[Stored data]
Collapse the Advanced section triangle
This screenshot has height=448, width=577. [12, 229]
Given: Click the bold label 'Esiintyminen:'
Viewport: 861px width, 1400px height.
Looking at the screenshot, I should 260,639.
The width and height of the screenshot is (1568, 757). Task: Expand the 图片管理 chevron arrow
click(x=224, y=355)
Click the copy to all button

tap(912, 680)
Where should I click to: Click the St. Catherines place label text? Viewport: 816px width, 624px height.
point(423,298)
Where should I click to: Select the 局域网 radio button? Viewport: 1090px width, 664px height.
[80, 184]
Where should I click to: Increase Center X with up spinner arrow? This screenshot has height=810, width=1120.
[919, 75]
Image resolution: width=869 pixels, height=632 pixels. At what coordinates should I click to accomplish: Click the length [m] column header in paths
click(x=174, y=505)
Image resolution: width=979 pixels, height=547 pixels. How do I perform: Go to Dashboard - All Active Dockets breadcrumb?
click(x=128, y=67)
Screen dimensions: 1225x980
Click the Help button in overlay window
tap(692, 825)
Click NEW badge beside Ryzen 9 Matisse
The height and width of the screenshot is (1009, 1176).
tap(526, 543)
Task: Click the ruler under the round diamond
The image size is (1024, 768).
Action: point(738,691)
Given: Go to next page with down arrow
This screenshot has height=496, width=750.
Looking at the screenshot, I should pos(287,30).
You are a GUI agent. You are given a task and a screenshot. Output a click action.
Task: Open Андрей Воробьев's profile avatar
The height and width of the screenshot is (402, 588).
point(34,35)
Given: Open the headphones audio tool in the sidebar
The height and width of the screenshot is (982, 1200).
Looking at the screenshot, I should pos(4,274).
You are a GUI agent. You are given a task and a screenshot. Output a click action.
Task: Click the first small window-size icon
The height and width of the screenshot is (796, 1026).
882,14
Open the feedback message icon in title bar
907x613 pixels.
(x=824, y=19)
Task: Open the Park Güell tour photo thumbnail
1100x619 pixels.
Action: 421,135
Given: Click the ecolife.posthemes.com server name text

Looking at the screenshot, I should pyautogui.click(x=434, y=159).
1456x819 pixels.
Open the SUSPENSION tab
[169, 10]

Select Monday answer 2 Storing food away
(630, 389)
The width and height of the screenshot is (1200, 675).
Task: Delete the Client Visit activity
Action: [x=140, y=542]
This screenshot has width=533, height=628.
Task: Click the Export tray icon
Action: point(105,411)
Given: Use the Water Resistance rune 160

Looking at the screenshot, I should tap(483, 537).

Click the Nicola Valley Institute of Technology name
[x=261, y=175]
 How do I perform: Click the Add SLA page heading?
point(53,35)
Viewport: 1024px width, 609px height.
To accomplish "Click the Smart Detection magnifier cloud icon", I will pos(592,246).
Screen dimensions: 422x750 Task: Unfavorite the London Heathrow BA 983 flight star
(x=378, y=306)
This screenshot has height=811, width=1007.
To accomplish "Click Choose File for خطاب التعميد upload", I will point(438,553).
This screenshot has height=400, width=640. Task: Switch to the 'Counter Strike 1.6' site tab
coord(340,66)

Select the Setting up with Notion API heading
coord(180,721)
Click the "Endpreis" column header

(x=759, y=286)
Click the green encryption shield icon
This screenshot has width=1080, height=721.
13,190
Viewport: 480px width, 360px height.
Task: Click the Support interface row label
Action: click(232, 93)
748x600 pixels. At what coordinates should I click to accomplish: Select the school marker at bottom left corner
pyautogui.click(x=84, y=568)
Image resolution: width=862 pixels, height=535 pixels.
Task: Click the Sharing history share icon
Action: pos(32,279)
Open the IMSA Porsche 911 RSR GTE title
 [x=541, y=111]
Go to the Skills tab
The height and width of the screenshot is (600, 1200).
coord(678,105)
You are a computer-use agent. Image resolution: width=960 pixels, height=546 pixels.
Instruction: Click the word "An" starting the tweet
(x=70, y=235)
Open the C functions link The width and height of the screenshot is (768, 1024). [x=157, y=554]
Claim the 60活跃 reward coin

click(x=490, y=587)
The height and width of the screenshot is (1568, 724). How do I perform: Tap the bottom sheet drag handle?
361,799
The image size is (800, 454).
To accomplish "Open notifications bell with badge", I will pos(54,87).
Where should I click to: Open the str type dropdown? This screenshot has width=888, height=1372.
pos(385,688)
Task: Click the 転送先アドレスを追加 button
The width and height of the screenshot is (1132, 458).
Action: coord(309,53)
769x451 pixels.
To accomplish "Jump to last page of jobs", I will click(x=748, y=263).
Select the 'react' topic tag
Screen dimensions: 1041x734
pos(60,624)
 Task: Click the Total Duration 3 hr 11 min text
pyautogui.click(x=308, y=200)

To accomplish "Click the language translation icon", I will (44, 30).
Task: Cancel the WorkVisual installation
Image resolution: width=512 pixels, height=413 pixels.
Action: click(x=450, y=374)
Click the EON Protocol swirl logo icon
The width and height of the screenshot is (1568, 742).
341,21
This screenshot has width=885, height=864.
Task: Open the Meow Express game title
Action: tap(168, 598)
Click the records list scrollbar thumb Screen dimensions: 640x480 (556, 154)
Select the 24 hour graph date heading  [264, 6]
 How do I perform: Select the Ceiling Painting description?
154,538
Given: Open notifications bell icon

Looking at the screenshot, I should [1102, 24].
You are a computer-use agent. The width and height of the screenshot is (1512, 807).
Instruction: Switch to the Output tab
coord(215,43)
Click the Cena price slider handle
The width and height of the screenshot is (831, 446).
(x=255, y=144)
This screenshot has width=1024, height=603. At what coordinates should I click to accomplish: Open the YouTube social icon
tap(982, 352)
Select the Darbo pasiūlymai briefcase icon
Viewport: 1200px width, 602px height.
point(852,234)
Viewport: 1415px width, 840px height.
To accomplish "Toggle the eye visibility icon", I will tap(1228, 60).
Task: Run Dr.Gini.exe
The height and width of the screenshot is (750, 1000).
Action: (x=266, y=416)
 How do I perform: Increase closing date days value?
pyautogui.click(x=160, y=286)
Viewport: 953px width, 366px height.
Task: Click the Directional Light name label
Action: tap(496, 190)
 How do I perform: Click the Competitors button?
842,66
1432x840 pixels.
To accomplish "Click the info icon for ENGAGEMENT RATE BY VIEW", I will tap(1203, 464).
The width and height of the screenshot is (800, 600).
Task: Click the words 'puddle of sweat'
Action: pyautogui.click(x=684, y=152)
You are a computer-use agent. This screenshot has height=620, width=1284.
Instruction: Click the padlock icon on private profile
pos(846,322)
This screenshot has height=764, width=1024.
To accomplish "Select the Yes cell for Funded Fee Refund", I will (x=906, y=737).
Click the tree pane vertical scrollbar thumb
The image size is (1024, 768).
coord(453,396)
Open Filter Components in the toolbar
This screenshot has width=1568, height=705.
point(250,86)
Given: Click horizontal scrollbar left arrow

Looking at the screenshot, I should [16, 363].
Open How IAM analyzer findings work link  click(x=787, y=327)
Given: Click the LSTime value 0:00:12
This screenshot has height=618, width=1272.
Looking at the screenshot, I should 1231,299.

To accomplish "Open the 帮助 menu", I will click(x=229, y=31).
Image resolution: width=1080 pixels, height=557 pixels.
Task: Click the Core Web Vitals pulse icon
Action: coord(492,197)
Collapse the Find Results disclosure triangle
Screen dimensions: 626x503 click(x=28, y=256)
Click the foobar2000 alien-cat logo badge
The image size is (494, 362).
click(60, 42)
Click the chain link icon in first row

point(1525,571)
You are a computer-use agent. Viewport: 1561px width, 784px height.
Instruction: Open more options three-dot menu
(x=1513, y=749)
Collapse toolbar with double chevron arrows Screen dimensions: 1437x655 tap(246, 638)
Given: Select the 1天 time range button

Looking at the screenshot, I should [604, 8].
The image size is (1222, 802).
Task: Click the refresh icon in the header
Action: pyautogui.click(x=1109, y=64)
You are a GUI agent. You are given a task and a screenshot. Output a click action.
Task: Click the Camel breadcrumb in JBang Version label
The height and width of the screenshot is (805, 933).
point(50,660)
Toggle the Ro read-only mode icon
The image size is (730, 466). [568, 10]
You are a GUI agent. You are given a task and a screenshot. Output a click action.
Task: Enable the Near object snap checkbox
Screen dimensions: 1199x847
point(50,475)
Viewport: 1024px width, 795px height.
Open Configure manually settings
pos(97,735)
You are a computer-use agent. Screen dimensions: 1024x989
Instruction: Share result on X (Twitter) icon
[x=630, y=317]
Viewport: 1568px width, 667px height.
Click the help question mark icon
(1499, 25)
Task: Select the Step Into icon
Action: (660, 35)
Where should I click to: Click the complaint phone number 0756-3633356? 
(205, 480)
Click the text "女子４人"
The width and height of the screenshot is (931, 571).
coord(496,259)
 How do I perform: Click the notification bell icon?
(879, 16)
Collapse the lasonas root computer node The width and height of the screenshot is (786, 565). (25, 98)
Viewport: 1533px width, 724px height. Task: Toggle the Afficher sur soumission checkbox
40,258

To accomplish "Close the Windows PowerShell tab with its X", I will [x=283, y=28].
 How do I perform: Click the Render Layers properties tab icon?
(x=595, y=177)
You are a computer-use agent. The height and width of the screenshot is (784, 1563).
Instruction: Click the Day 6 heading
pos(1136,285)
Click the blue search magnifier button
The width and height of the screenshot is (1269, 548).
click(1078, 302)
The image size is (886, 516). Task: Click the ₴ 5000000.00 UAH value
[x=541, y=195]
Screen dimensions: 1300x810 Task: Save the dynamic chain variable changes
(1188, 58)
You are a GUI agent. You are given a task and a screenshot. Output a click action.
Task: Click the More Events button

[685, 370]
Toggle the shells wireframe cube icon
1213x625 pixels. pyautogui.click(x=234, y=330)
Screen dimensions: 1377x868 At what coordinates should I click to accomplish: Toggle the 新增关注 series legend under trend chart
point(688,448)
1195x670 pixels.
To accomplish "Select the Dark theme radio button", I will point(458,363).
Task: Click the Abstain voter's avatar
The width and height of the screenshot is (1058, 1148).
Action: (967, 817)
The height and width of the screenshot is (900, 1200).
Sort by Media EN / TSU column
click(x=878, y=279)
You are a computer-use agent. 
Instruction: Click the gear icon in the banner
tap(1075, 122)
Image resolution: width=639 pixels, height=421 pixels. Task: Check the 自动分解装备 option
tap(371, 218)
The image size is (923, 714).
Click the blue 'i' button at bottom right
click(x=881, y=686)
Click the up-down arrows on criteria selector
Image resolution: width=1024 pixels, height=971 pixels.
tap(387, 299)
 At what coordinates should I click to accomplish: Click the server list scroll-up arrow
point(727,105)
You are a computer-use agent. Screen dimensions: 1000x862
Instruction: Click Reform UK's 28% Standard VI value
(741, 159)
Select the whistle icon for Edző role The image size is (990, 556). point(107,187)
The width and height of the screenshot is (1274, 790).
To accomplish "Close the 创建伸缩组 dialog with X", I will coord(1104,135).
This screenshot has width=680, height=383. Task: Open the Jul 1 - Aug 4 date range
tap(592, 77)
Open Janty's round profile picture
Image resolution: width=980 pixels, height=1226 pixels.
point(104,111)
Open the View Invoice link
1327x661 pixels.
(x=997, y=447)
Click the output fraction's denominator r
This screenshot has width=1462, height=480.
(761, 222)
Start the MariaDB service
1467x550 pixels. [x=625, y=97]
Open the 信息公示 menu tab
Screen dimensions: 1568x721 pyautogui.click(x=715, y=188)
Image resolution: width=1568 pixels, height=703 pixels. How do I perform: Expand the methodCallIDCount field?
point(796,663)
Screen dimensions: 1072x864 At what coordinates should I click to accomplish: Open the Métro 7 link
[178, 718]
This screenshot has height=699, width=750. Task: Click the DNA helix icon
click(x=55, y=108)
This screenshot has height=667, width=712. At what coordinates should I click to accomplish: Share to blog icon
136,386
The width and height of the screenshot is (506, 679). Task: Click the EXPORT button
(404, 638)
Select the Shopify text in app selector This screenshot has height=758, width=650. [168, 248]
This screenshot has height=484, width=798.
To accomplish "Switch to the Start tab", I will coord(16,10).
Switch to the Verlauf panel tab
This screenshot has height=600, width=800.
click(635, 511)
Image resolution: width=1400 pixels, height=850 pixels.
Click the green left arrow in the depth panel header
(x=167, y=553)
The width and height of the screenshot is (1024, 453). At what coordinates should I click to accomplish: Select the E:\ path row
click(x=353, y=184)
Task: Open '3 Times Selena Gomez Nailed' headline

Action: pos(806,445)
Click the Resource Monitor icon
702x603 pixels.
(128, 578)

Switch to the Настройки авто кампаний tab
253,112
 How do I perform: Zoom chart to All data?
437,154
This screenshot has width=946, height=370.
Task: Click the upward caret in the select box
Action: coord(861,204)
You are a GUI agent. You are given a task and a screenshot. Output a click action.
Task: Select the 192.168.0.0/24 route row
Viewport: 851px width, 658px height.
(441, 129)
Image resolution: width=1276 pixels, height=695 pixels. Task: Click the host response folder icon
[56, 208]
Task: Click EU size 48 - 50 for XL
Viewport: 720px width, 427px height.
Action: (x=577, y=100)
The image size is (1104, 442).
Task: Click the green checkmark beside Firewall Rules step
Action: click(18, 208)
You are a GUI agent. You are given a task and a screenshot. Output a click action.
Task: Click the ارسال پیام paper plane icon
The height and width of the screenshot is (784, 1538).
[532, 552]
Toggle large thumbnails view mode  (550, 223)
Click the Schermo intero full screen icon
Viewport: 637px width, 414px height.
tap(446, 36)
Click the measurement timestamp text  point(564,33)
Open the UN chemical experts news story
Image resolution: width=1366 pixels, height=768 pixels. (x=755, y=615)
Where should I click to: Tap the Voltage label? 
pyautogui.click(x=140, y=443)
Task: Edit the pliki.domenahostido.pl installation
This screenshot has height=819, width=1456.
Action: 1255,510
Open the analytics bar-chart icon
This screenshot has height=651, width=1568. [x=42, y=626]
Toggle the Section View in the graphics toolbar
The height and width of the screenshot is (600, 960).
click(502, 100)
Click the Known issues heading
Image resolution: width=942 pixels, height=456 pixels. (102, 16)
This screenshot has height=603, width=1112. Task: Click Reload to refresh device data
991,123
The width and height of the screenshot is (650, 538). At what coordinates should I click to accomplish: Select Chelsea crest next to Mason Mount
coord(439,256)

_Activity:_
Out of the data above, set down the lines from the one with "Click the blue 'i' button at bottom right" to the one with "You are a computer-use agent. Screen dimensions: 1000x862", both included, exactly as written and with no additions.

_Exercise result:_
Click the blue 'i' button at bottom right
click(x=881, y=686)
Click the up-down arrows on criteria selector
Image resolution: width=1024 pixels, height=971 pixels.
tap(387, 299)
 At what coordinates should I click to accomplish: Click the server list scroll-up arrow
point(727,105)
You are a computer-use agent. Screen dimensions: 1000x862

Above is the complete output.